3. Options. (Варианты)BMW 801 A, C, L B 1.560 PS 1.539 hp, 1.147 kW BMW 801 D-2, Q-2, G-2, H-2 1.700 PS 1.677 hp, 1.250 kW BMW 801 E,S 2.000 PS 1.973 hp, 1.471 kW BMW 801 F 2.400 PS 2.367 hp, 1.765 kW, development halted by the end of the war
4. Application. (Приложение)
- Junkers Ju 188. (Юнкерс Ju 188)
- Blohm & Voss BV 144.
- Junkers Ju 88. (Юнкерс Ju 88)
- Dornier Do 217. (Дорнье Do 217)
- Junkers Ju 388. (Юнкерс Ju 388)
- Focke-Wulf Fw 191. (Фокке-Вульф Fw 191)
- Junkers Ju 390. (Юнкерс Ju 390)
- Junkers Ju 290. (Юнкерс Ju 290)
- The Junkers Ju 288 as temporary planting in place intended Jumo 222.
- Messerschmitt Me 264 replacement for the original Jumo 211 engine plumbing.
- Blohm & Voss BV 141.
- Heinkel he 277 as intended for the role of the Amerikabomber.
- Focke-Wulf Fw 190. (Фокке-Вульф Fw 190)
5. Technical characteristics of BMW 801. (Технические характеристики автомобилей BMW 801)

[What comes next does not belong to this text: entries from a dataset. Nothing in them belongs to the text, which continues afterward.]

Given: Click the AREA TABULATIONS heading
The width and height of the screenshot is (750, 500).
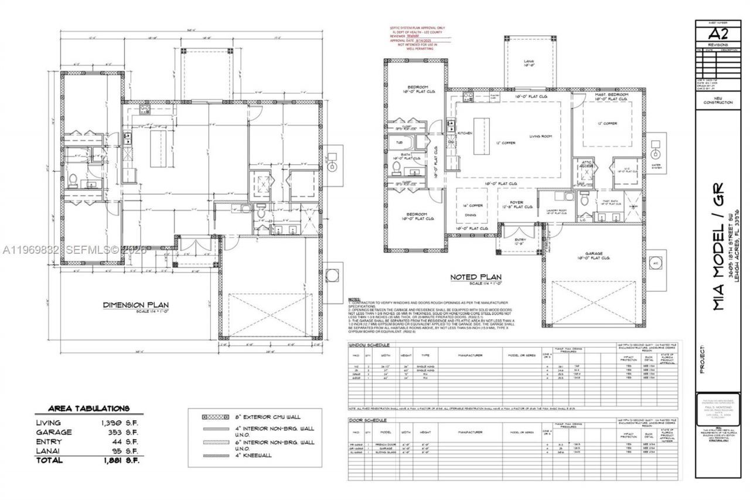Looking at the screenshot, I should pos(88,408).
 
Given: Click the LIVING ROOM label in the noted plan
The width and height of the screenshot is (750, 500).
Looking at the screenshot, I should pos(541,136).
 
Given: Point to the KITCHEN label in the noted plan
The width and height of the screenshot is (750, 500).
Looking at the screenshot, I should pos(465,134).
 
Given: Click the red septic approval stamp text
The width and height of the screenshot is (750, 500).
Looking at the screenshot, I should pos(418,38).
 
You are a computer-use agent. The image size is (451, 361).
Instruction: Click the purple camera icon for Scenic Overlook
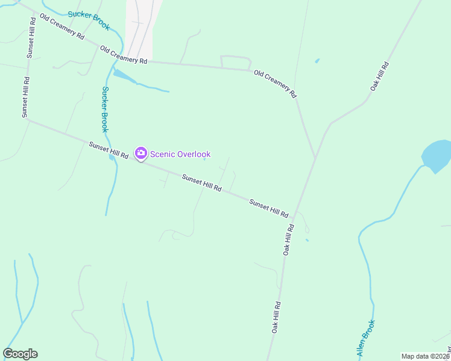(x=140, y=154)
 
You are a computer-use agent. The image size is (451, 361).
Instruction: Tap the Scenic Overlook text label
(x=180, y=155)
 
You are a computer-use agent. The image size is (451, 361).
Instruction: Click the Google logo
(x=20, y=354)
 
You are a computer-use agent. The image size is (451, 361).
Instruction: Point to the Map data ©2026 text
(x=424, y=356)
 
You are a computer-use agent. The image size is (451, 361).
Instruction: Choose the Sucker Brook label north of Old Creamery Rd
(x=89, y=20)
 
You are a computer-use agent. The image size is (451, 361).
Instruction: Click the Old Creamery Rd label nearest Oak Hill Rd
(x=276, y=84)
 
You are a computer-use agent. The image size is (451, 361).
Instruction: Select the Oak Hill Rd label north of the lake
(x=379, y=76)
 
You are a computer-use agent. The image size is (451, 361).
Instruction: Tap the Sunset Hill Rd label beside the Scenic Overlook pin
(x=109, y=150)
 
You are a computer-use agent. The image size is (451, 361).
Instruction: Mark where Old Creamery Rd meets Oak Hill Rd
(x=315, y=158)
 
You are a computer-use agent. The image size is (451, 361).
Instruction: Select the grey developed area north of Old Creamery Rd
(x=139, y=30)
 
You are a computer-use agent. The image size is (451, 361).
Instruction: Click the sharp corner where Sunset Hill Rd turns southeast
(x=27, y=119)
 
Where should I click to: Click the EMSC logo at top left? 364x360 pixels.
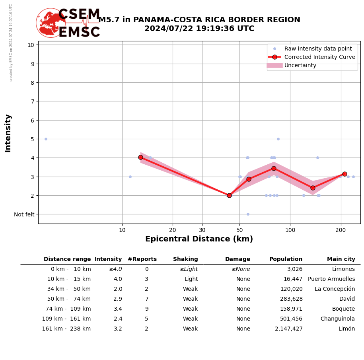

General characteristics. (Общие характеристики)
- Diameter: 1.290 mm 51.
- Length: 79 2.006 mm.
- Diameter: 156 mm 6.15 in.
- Type: 14-cylinder supercharged two-row radial air-cooled engine.
- Stroke: 156 mm 6.15 in.
- Dry weight: 1.012 kg 2.231 LB.
- Displacement: 41.8 liters in3 2.560.
- Valvetrain: one intake and one sodium-cooled exhaust valves per cylinder.
- Supercharger: gear-driven single-stage two-speed.
- Cooling system: air-cooled with oil cooler integrated into front cowl.
- Fuel system: direct fuel injection.
- Specific power: 27.44 kW / l 0.60 HP / in3.
- Output power: 1.539 1.560 PS HP, 1.147 kW at 2.700 rpm for takeoff at sea level.
- Compression ratio: 6.5:1. (Коэффициент сжатия: 6.5:1)
- Specific fuel consumption: 0.308 kg / kWh 0.506 kg / HP h).
- Power-to-weight ratio: 1.13 kW / kg 0.69 HP / lb.
6. Bibliography. (Библиография)
- Gunston, Bill 2006. World encyclopedia of Aero engines: from the pioneers to the present day 5th ed. Stroud, UK: Sutton. ISBN 0-7509-4479s.
- Bingham, Victor 1998. Main engines, aviation piston of the Second world war. Shrewsbury, UK: good book. ISBN 1-84037-012-2.
- Christopher, John 2013. The race for Hitlers x-planes: Britains 1945 mission to capture secret Luftwaffe technology. Stroud, UK: history press. ISBN 978-0-7524-6457-2.
- Sheffield, F August 13, 1942. "B. M. W. 801A" in PDF format. Flight.